▶ **DIE AUFGABE**
Schreib den Auszug unten zur ordentlichen und außerordentlichen Kündigung vollständig und Wort für Wort ab.

▶ **AUSGEWÄHLTER AUSZUG**
4. Verhältnis von ordentlicher und außerordentlicher Kündigung

Der Dualismus zwischen ordentlicher und außerordentlicher Kündigung muss durch die Streichung der ordentlichen Kündigung für Vertragsverletzung beendet werden. Dann würden die Mieterschutzvorschriften wie die Möglichkeit der Schonfristzahlung für alle Kündigungen gelten. Außerdem sollte eine Zahlungsverzugskündigung erst nach vorheriger – erfolgloser – Mahnung ausgesprochen werden dürfen.

Weiterhin sollten Vertragsverletzungen im Vertragsverhältnis geklärt werden. Wegen Vertragsverstößen – außerhalb des Zahlungsverzuges – darf nur gekündigt werden, wenn das inkriminierte Mieter*innenverhalten als Vertragsverstoß gerichtlich festgestellt und dieses vertragswidrige Verhalten dennoch fortgesetzt wird.

▶ **DATEN**

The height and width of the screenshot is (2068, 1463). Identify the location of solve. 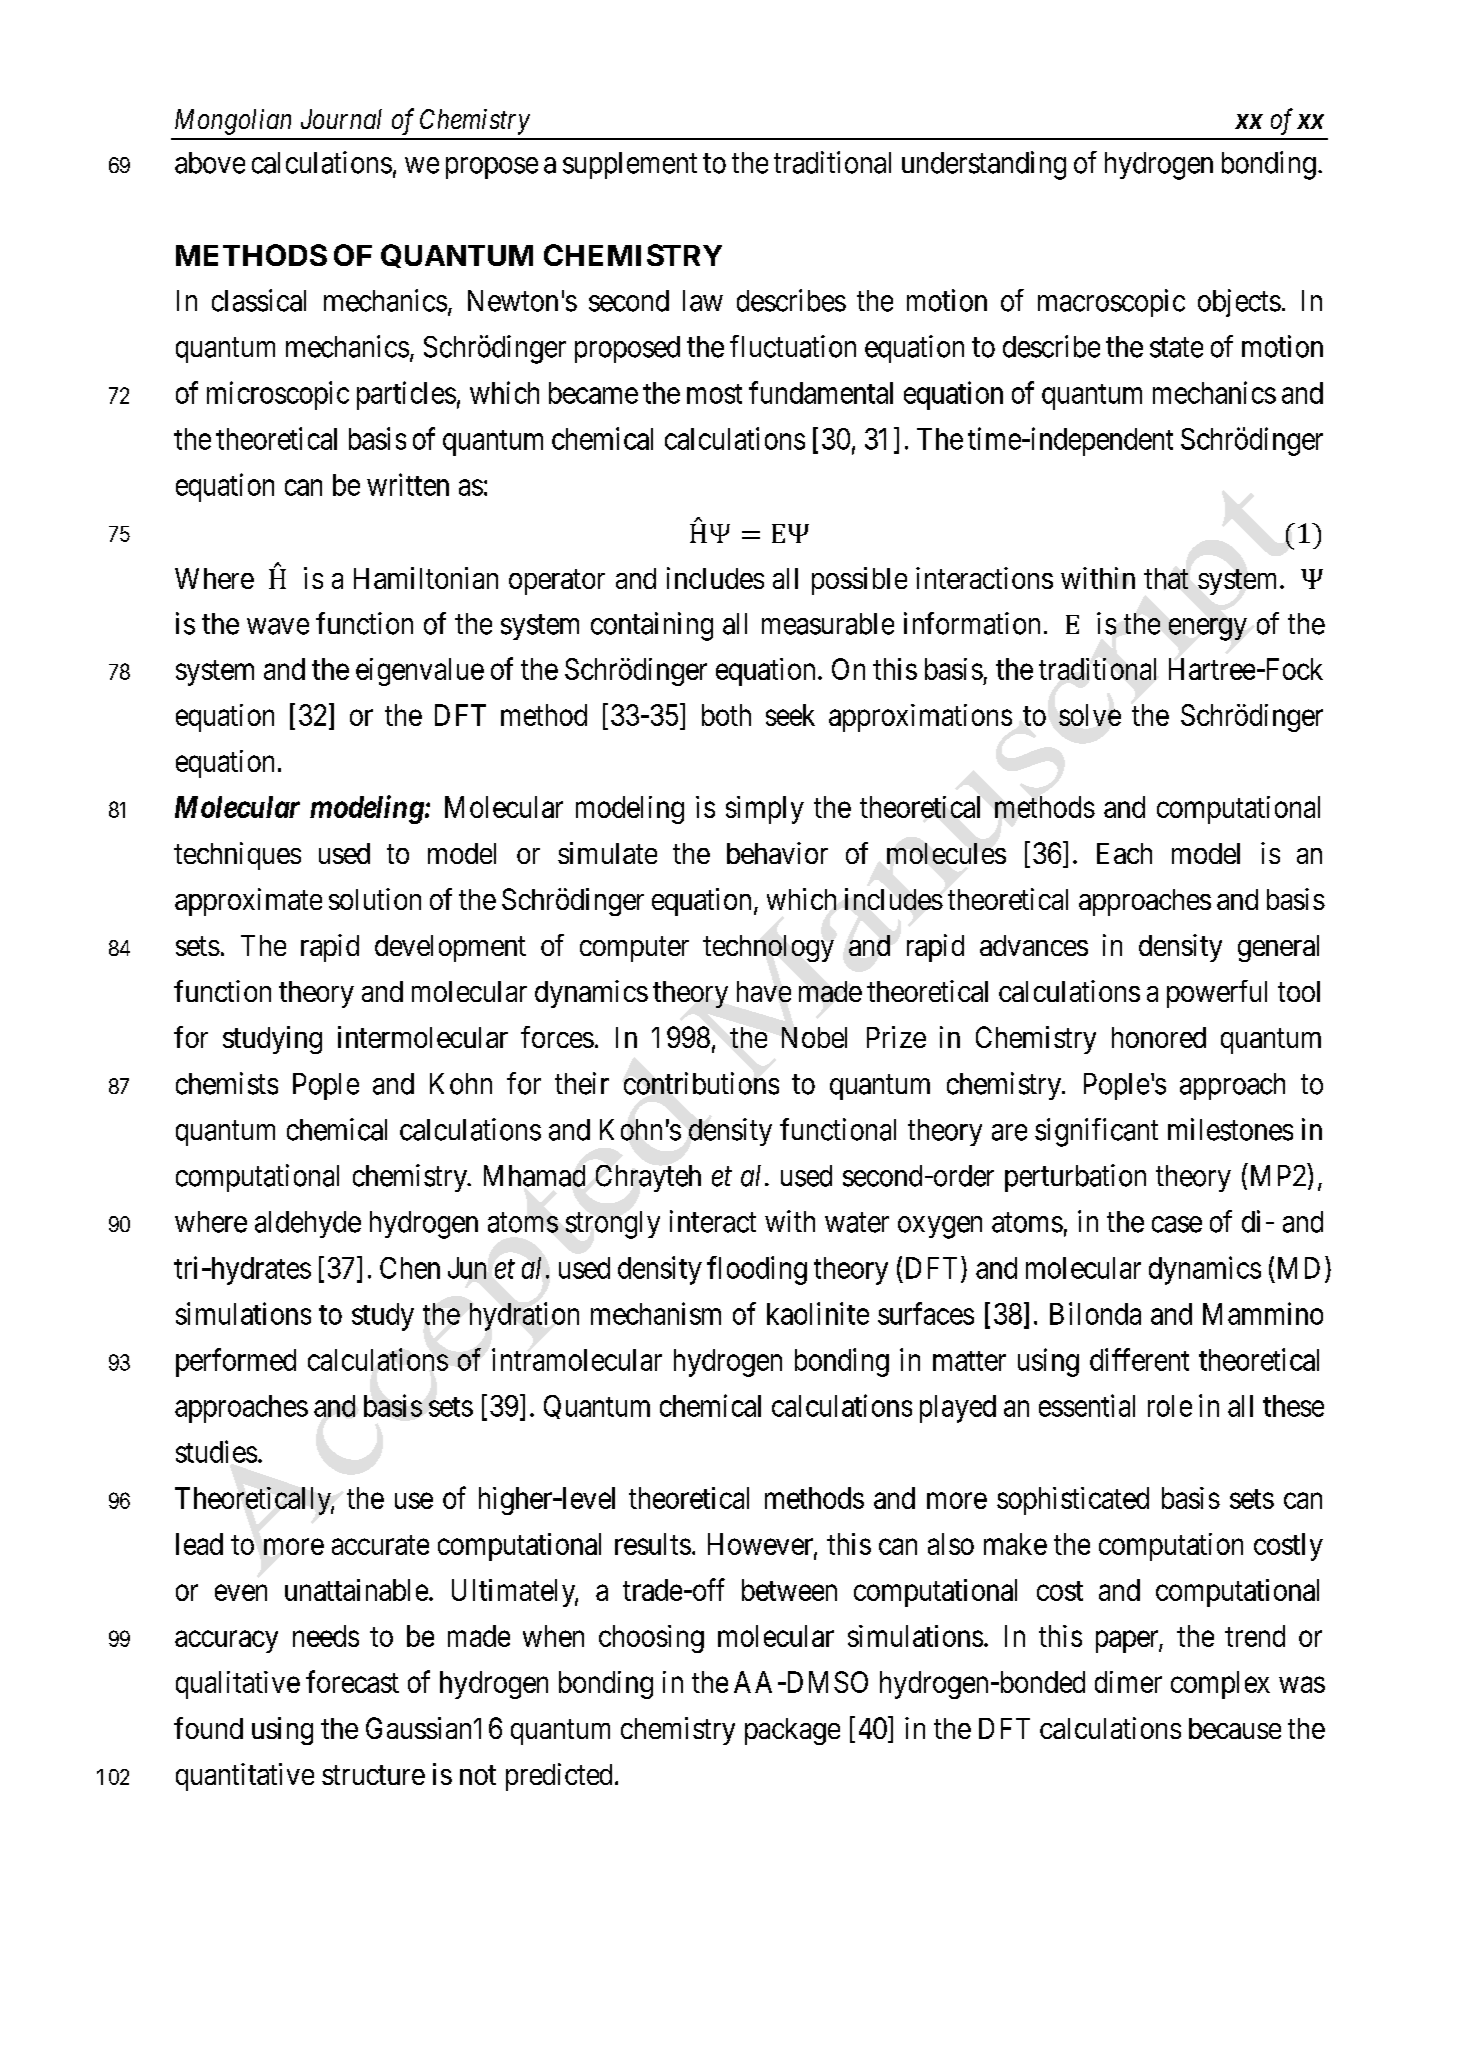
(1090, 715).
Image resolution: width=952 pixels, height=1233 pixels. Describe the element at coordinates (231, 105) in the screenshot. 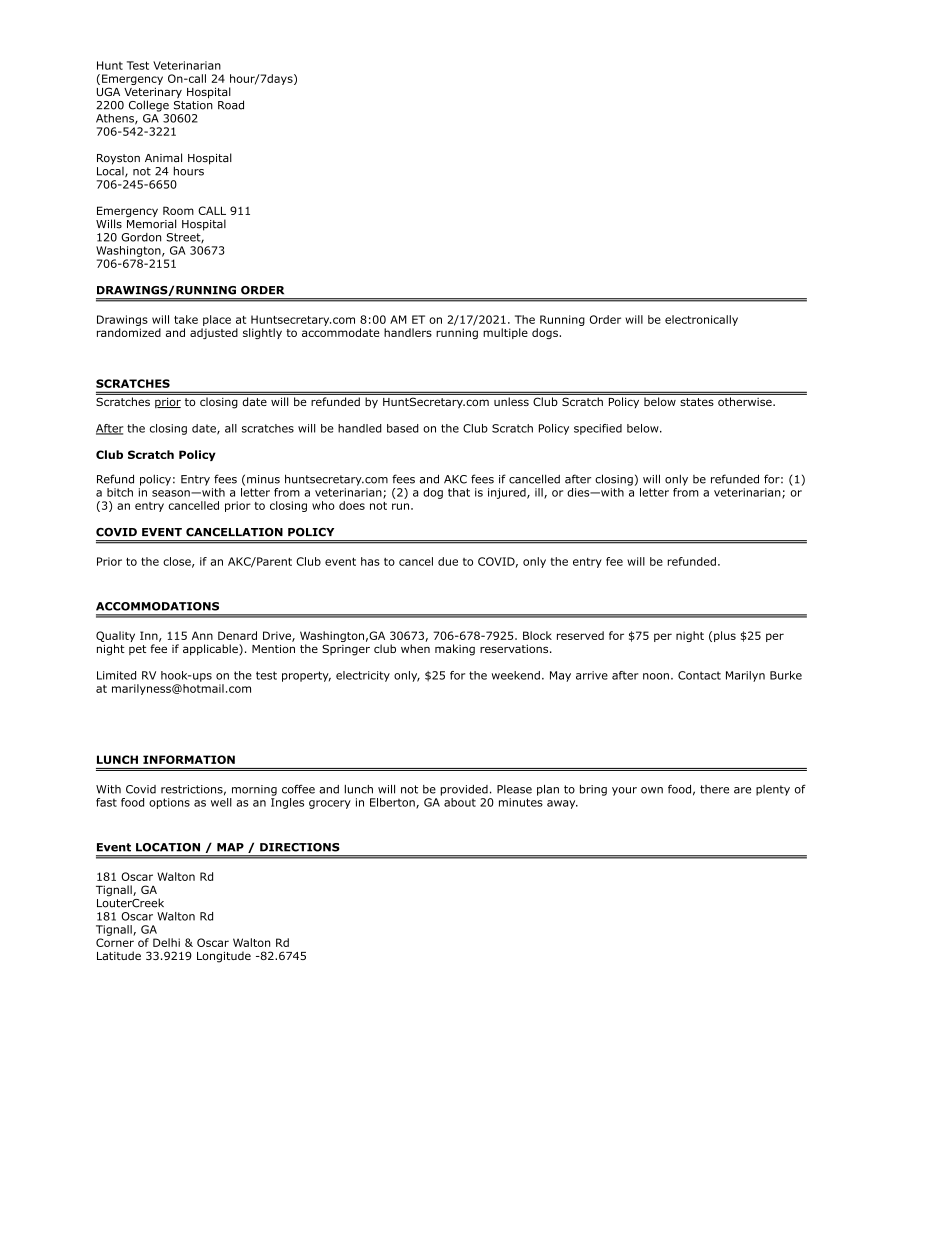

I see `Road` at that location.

▶ **LÖSUNG ZUR AUFGABE**
4. Verhältnis von ordentlicher und außerordentlicher Kündigung

Der Dualismus zwischen ordentlicher und außerordentlicher Kündigung muss durch die Streichung der ordentlichen Kündigung für Vertragsverletzung beendet werden. Dann würden die Mieterschutzvorschriften wie die Möglichkeit der Schonfristzahlung für alle Kündigungen gelten. Außerdem sollte eine Zahlungsverzugskündigung erst nach vorheriger – erfolgloser – Mahnung ausgesprochen werden dürfen.

Weiterhin sollten Vertragsverletzungen im Vertragsverhältnis geklärt werden. Wegen Vertragsverstößen – außerhalb des Zahlungsverzuges – darf nur gekündigt werden, wenn das inkriminierte Mieter*innenverhalten als Vertragsverstoß gerichtlich festgestellt und dieses vertragswidrige Verhalten dennoch fortgesetzt wird.